Netanyahu asks for cuts as cabinet approves proposal to reduce government employee wages by two percent.

Gas prices (photo credit: Marc Israel Sellem/The Jerusalem Post)
Gas prices
(photo credit: Marc Israel Sellem/The Jerusalem Post)
Prime Minister Binyamin Netanyahu said Wednesday that fresh ministerial budget cuts were a necessary step toward providing citizens with cheaper travel costs during Passover.
Cooperation from all ministers is necessary “so that Israelis may enjoy lower fuel prices in order to travel around the country over the Passover holiday, on pleasant highways, to the parks and reserves,” Netanyahu said.
He spoke as the cabinet approved a Treasury proposal to reduce total wages of government ministry and agency personnel by 2 percent. The cabinet also instructed ministries to lower incentive pay as per a 2005 agreement with the Histadrut labor federation.
Netanyahu has intervened in three successive months to reduce the size of planned gasoline increases. On Saturday night he ordered that the gasoline excise be reduced once again, bringing the cost of full service 95 octane to NIS 8 per liter instead of the planned NIS 8.15. But he explained again Wednesday that there was only so much the government could do to ease the public burden.

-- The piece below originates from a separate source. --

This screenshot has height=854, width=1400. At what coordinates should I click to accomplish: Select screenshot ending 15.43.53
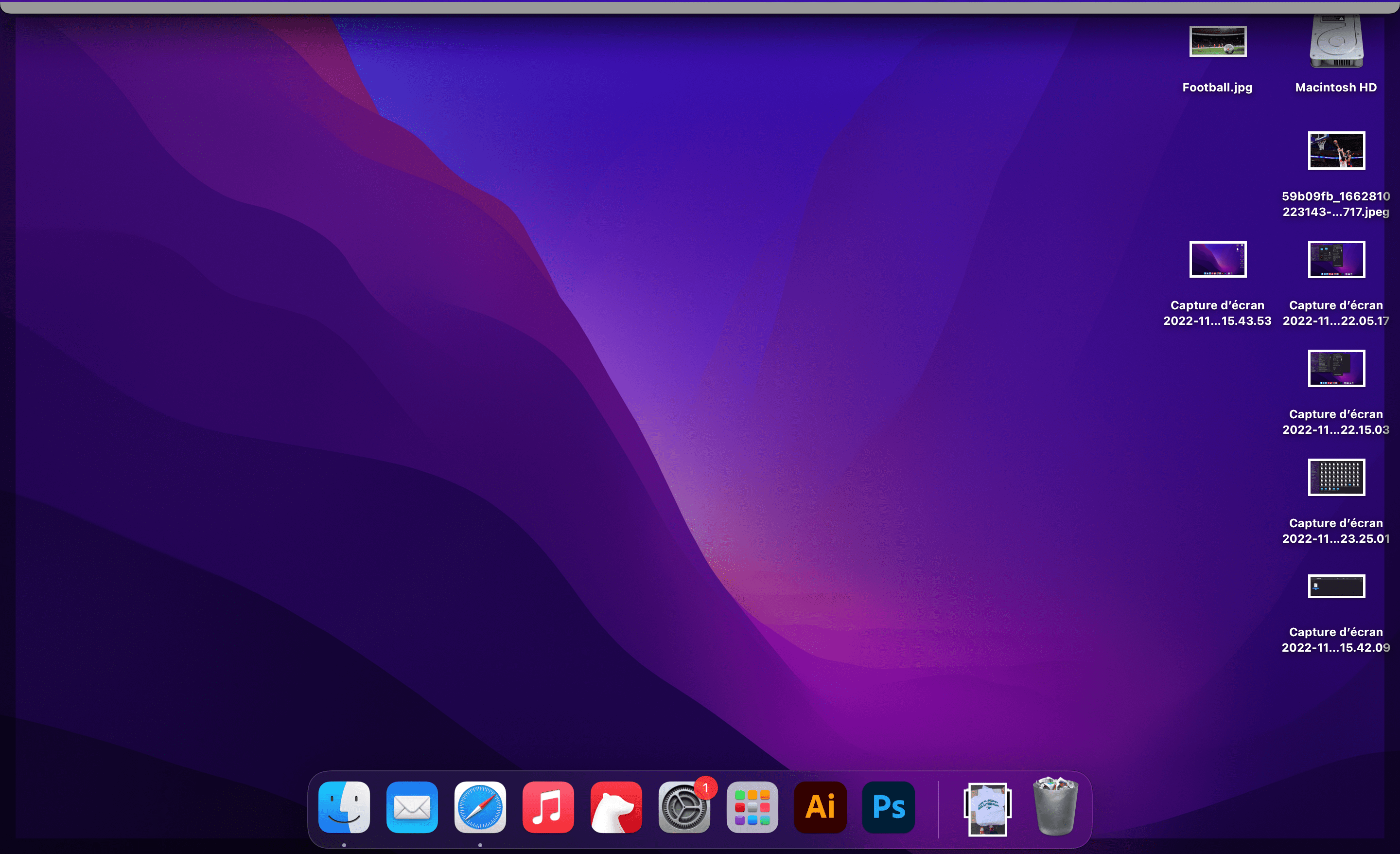[x=1218, y=259]
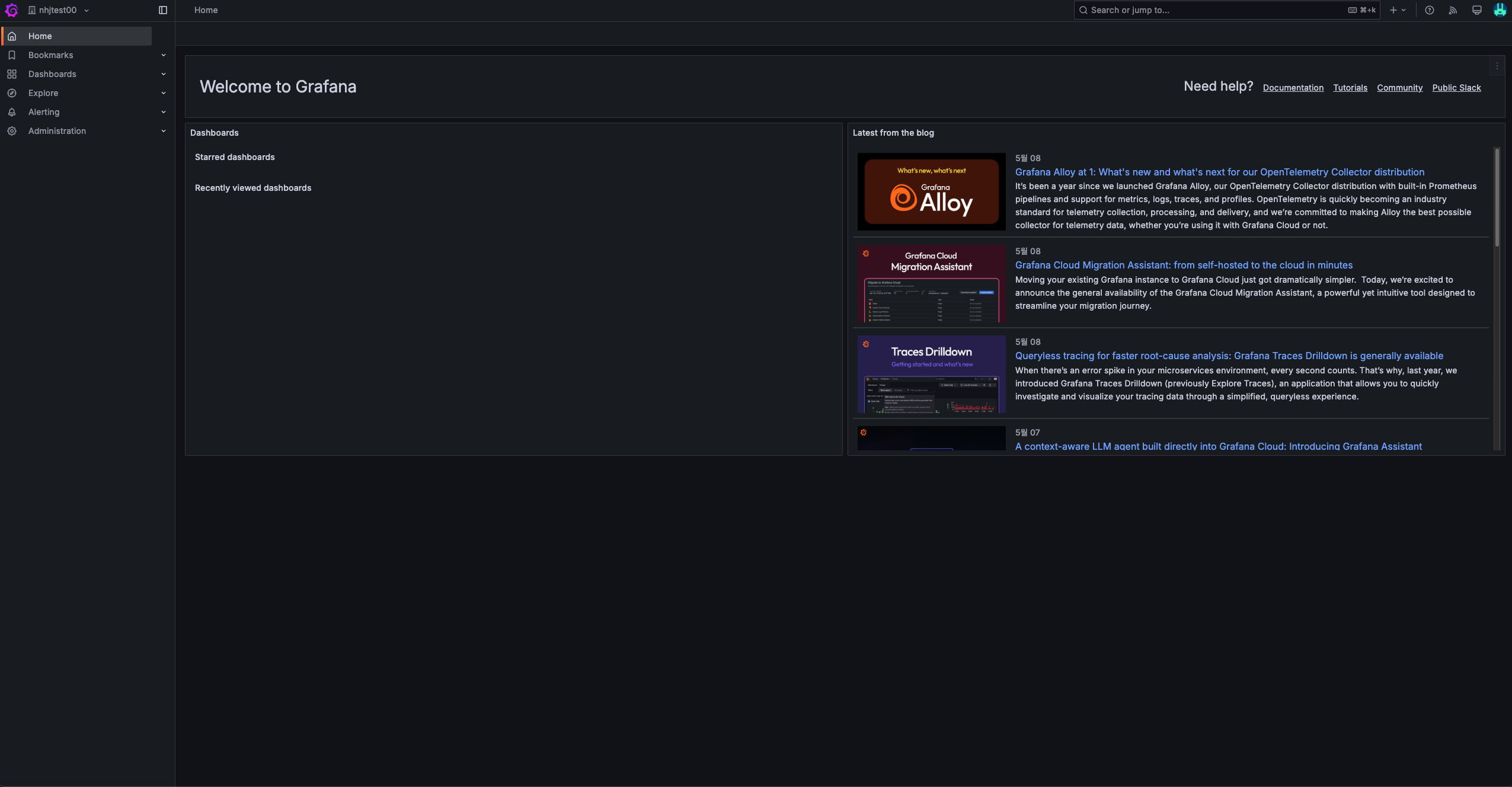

“The government does not control fuel prices. Even the major powers do not control fuel prices. This is a fluctuating global market,” Netanyahu said at the cabinet meeting. “We have witnessed a constant upward movement in the past year as a result of the sanctions on Iran and other factors. We are trying to moderate the increases... but, as usual, this is not a free lunch and, therefore, from a budgetary perspective, we need to cover the gap that results from lowering prices.”
The prime minister said all government ministries could boost efficiency, saying that none – his own office included – had exhausted all options. He added: “Everyone says, ‘I am more efficient; make the others streamline their offices, exempt me.’ I know this is difficult for ministers and ministries, but nevertheless I ask for your cooperation.”
Shas ministers voted against the ministerial budget cut, which party leader Eli Yishai said would turn civil servants into holiday victims. “We will demand the promotion of Construction and Housing Ministry construction programs and Interior Ministry efforts against illegal infiltrators with one hand,” he said, “while with the other support an attack on the same staff who work on those programs.”
The Treasury presented data to the cabinet showing that taxation accounts for only 49% of the cost of 95 octane gasoline to Israeli consumers in April, while it accounts for an average 55% of a liter in the European Union. The UK has the highest taxation component among the 27 EU member states, where it accounts for 58% of a liter, while at the other end taxation accounts for only 42% of a liter in Cyprus.
The Energy and Water Ministry sets the maximum price of gasoline each month according to five components: the cost of oil (NIS 3.37 per liter in April); excise tax (NIS 2.74); marketing margins (NIS 0.59); value added tax on the first three components (NIS 1.07, or 16%); plus a full service fee (NIS 0.21).